Cystic fibrosis (CF) and inflammatory bowel disease (IBD) represent distinct pathologies with unique genetic underpinnings; yet, they share remarkable similarities in gut microbiota dysbiosis and intestinal physiology. This review comprehensively examines the parallels and differences between these conditions, focusing on microbial signatures, inflammatory markers, and physiological features. Both diseases exhibit increased levels of Proteobacteria, decreased anaerobic short-chain fatty acid producers, and altered intestinal metabolic profiles. Common physiological characteristics include intestinal inflammation with elevated inflammatory markers (calprotectin, S100A12, lactoferrin), lower intestinal pH, and similar bile acid dysregulation patterns. However, key differences emerge in mucus characteristics, disease onset timing, and current treatment approaches. The gut microbiota plays a crucial role in both conditions, with shared signatures of dysbiosis suggesting similar intestinal environmental shifts and potential common therapeutic targets. Recent advances in CFTR modulator therapy have shown promising effects on the CF gut microbiome, while IBD treatments demonstrate variable efficacy. Understanding these similarities and differences is crucial for developing targeted therapies that could benefit both populations.
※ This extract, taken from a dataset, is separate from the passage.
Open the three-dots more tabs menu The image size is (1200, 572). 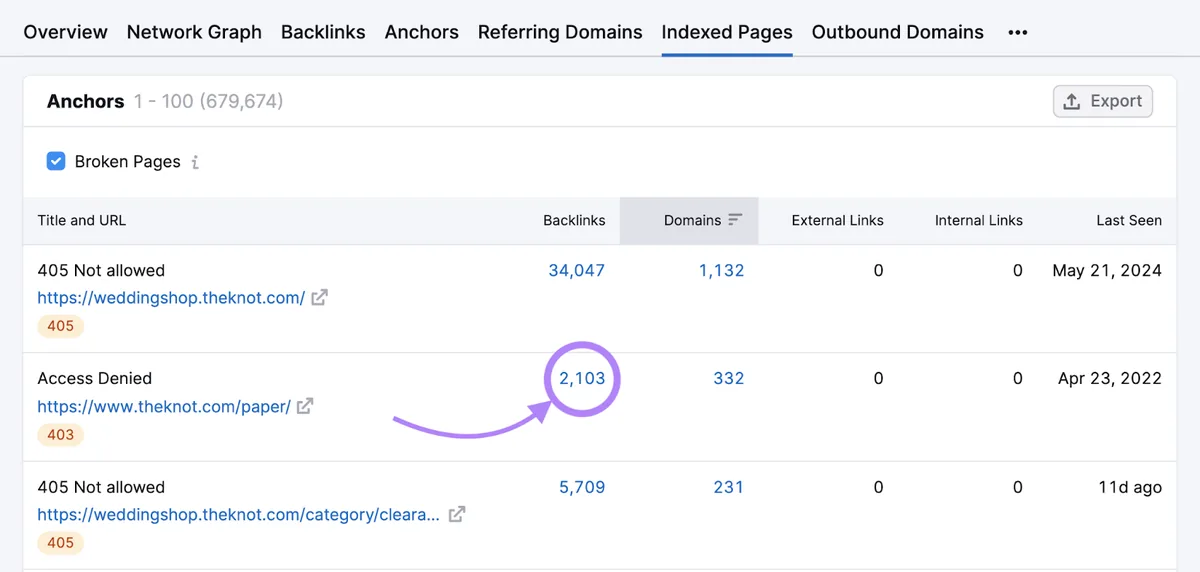click(1018, 32)
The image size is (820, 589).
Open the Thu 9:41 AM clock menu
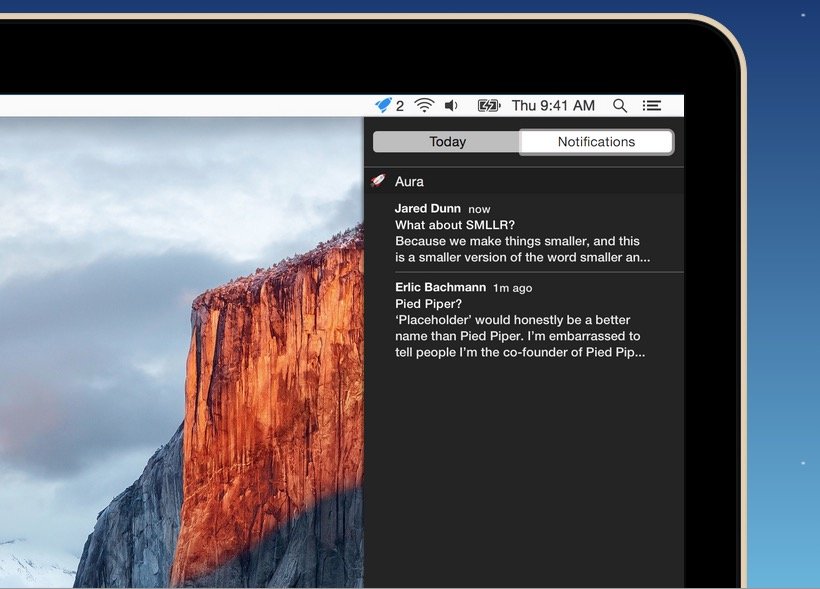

This review highlights the complex interplay between host genetics, environmental factors, and the gut microbiota, emphasizing the need for further research to disentangle these relationships. We also discuss how the information provided here can be used to build and validate in vitro models to study the dysbiotic microbial communities and their causes in these diseases, to develop more effective treatments.